* Stored records:
***

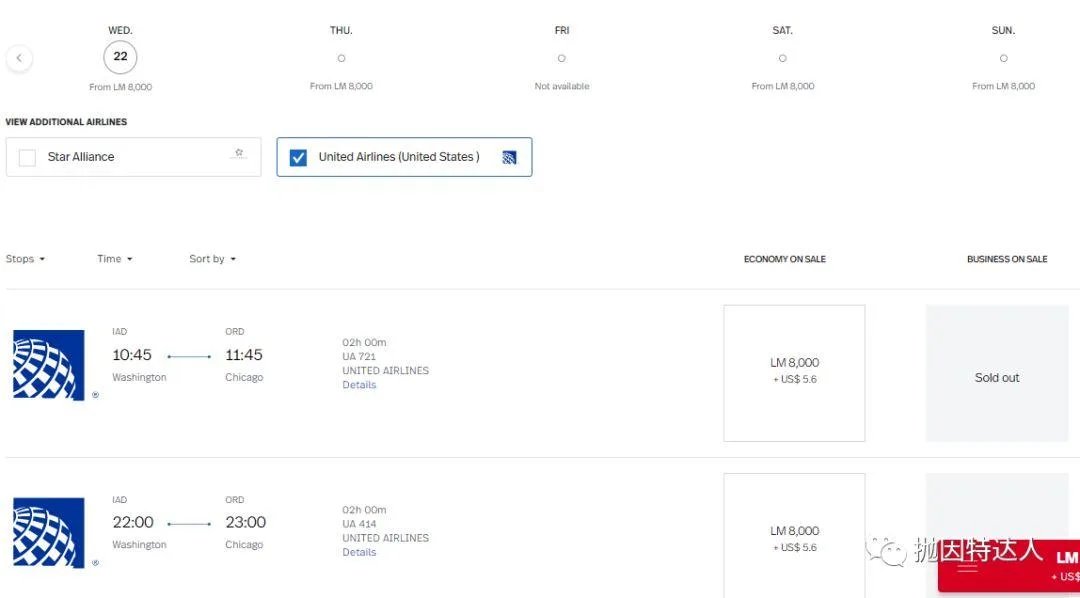1080x598 pixels.
Task: Open Details link for flight UA 414
Action: [x=359, y=552]
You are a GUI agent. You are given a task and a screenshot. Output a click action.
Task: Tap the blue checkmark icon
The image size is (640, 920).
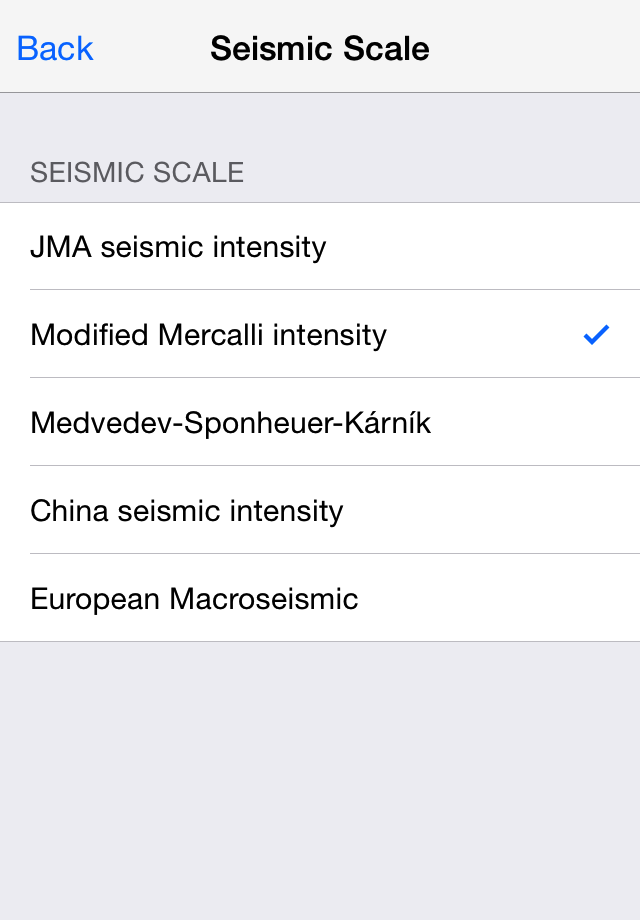[596, 335]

***

* Your task:
After locating the line containing "You are a GUI" in the entries above, repeat only it and each later line through the end, exactly, without any pictures.

* Answer section:
You are a GUI agent. You are given a task and a screenshot. Output a click action.
Task: Tap the blue checkmark icon
The image size is (640, 920).
[596, 335]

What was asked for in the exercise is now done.